Irish commercial property investment set to rebound in 2026
Irish commercial property investment volumes are set to rise in 2026 as stable interest rate expectations and resilient economic growth help unlock activity across the market, according to new research from Savills Ireland.
In its Ireland Investment Market – Review and Outlook 2026, the firm reports that total investment activity reached €2.4bn in 2025.
While broadly unchanged year-on-year, this figure remains 40% below the 10-year average of €4.0bn.
However, momentum strengthened in the final quarter of the year, with €796.6m transacting in Q4 alone — a trajectory Savills expects to continue through 2026.
John Ring, Director of Research at Savills Ireland, said the stability of the interest rate outlook is one of the most promising features of the current market.

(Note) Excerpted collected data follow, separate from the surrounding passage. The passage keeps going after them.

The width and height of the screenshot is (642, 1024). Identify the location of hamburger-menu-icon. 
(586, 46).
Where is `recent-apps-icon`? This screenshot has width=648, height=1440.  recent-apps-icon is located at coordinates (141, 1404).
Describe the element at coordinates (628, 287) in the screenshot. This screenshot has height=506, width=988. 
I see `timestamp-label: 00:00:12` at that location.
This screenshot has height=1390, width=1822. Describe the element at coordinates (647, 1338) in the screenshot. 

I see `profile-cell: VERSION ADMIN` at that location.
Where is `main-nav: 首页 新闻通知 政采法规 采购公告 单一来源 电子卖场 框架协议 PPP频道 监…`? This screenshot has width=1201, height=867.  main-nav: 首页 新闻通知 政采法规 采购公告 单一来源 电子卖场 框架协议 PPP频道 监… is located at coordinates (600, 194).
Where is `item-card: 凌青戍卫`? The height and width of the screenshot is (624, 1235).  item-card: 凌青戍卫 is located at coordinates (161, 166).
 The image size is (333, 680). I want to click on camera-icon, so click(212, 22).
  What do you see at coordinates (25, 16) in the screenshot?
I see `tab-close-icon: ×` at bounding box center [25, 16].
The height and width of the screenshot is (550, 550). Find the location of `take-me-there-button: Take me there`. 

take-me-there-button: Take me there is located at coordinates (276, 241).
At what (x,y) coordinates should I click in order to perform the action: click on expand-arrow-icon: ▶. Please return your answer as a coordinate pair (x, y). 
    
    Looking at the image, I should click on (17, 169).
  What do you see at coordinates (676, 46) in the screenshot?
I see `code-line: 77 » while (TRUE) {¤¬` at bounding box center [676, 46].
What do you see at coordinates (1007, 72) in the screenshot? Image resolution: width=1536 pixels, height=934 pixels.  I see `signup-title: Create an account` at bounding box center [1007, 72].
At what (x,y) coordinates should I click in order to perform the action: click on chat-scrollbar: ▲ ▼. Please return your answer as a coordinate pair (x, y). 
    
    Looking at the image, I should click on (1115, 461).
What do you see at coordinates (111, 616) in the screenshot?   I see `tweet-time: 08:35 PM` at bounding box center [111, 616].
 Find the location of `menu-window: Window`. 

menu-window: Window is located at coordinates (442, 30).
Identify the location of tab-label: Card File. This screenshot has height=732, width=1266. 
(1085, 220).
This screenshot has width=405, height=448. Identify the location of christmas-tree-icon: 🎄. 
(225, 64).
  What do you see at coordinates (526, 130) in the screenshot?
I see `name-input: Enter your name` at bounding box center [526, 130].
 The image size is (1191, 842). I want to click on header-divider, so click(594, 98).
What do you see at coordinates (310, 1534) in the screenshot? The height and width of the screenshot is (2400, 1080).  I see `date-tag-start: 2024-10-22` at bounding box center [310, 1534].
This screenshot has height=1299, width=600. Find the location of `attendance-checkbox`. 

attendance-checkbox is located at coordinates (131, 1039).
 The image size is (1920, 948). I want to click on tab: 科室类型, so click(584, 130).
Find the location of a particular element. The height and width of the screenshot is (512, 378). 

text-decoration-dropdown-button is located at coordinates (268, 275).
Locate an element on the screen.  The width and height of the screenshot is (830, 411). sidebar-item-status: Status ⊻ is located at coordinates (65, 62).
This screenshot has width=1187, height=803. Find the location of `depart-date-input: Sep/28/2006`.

Greater predictability, he noted, allows investors to underwrite deals with more confidence, narrowing bid-ask spreads and facilitating transaction flow.
This marks a sharp contrast to the volatility between 2022 and 2024, when repeated inflation adjustments created uncertainty and curtailed activity.
Institutional investors accounted for 62% of acquisitions in 2025 — their highest share on record — underlining the increasingly diversified nature of Ireland’s capital base.
European buyers were the most active, responsible for 36% of purchases, followed by US and Irish investors at 25% and 24% respectively.
French SCPI funds were particularly influential in the mid-market segment.
They accounted for 35% of transactions between €20m and €50m, and 27% of deals between €5m and €10m.
Their total investment reached a record €342.1m, up 30% year-on-year.
By sector, retail led the market for a second consecutive year, accounting for 30% of volumes — well ahead of its 10-year average of 21%.
Offices recovered to 27% of volumes, up from 20% in 2024, while residential increased to 24%, driven by a partial recovery in PRS and PBSA investment.
Yield tightening resumed across most sectors in the second half of 2025.
John Ring, Director of Research at Savills Ireland. Photo Chris Bellew /Fennell Photography
Savills also highlighted the structural transformation of Ireland’s capital base since 2012, with institutional investors and private equity emerging as the largest net purchasers.
Combined with estimated Modified Domestic Demand growth of 3.9% in 2025 and a narrowing sovereign bond spread over Germany, the firm believes the foundations are in place for a more normalised and active investment cycle in 2026.